/MedSearch

Vector Search Application for Image Similarity Search, specifically designed for medical X-rays, leveraging ResNet50, Chest-XRay dataset and Milvus vector database

Primary LanguagePython

MedSearch: Vector-Powered X-Ray Image Similarity Search

Overview

MedSearch explores the application of vector similarity search techniques to medical image retrieval. The core focus is on developing a proof-of-concept system that enables users to find visually similar X-ray images within a dataset using an uploaded query image.

Use Cases

  • Radiology (Proof-of-Concept): Provides a tool for radiologists to quickly reference visually similar X-ray images, potentially aiding in diagnosis or identifying subtle patterns.
  • Research (Exploration): Allows researchers to investigate potential relationships between X-ray images based on visual similarity.
  • Education (Demonstration): Serves as a learning aid for understanding image representations and similarity search in a medical context.

Tech Stack

Backend:

  • Python
  • Flask (Web framework)
  • Milvus (Vector similarity search database)
  • TensorFlow (ResNet-50 model)

Frontend:

  • HTML, CSS
  • JavaScript (Fetch API or AJAX for API interactions)

Databases:

  • PostGresSQL (Image storage and metadata)

Dataset

  • ChestX-ray14: A publicly available X-ray dataset suitable for initial prototyping.

System Architecture

Deep Learning Model:

  • ResNet-50 (pre-trained on ImageNet): This model extracts meaningful feature vectors representing the visual content of X-ray images. We leverage a pre-trained model for efficiency and to avoid extensive training for this prototype.

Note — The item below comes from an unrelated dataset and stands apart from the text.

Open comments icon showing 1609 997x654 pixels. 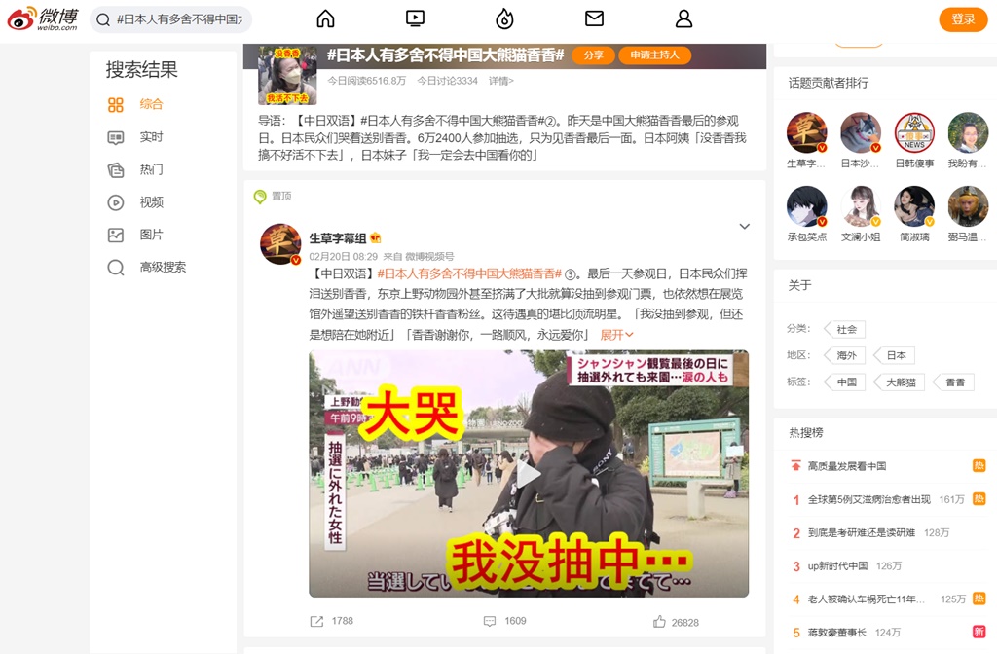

Vector Similarity Search Database:

  • Milvus: Optimized for fast and efficient similarity searches on high-dimensional vector data.

Workflow

  • Image Preprocessing: Incoming X-rays are resized and normalized for consistency.

  • Feature Extraction: The pre-trained ResNet-50 model (without the final classification layer) transforms each X-ray image into a high-dimensional feature vector.

  • Vector Storage: Milvus stores the extracted feature vectors, enabling fast similarity comparisons.

  • Query Image: The user uploads a query X-ray image.

Search:

  • The query image's feature vector is generated.
  • Milvus performs a vector similarity search, finding the most visually similar images within the dataset.

Results: The backend returns the images and IDs of the most similar X-rays images found.

Frontend (Minimal for Prototype)

A basic web interface allows users to upload an image and display the X-ray images retrieved along with their IDs.

Results

MedSearch successfully demonstrates the core principles of vector similarity search for medical image retrieval. Users can upload a query image and see visually similar X-ray images retrieved from the dataset.

Future Enhancements

  • Model Fine-tuning: Improve similarity results for the X-ray domain by fine-tuning the ResNet-50 model on the X-ray dataset.
  • Metadata Search: Integrate metadata (e.g., diagnosis) with vector search for more focused retrieval.
  • Scalability: Investigate database optimizations and distributed architectures to accommodate larger datasets.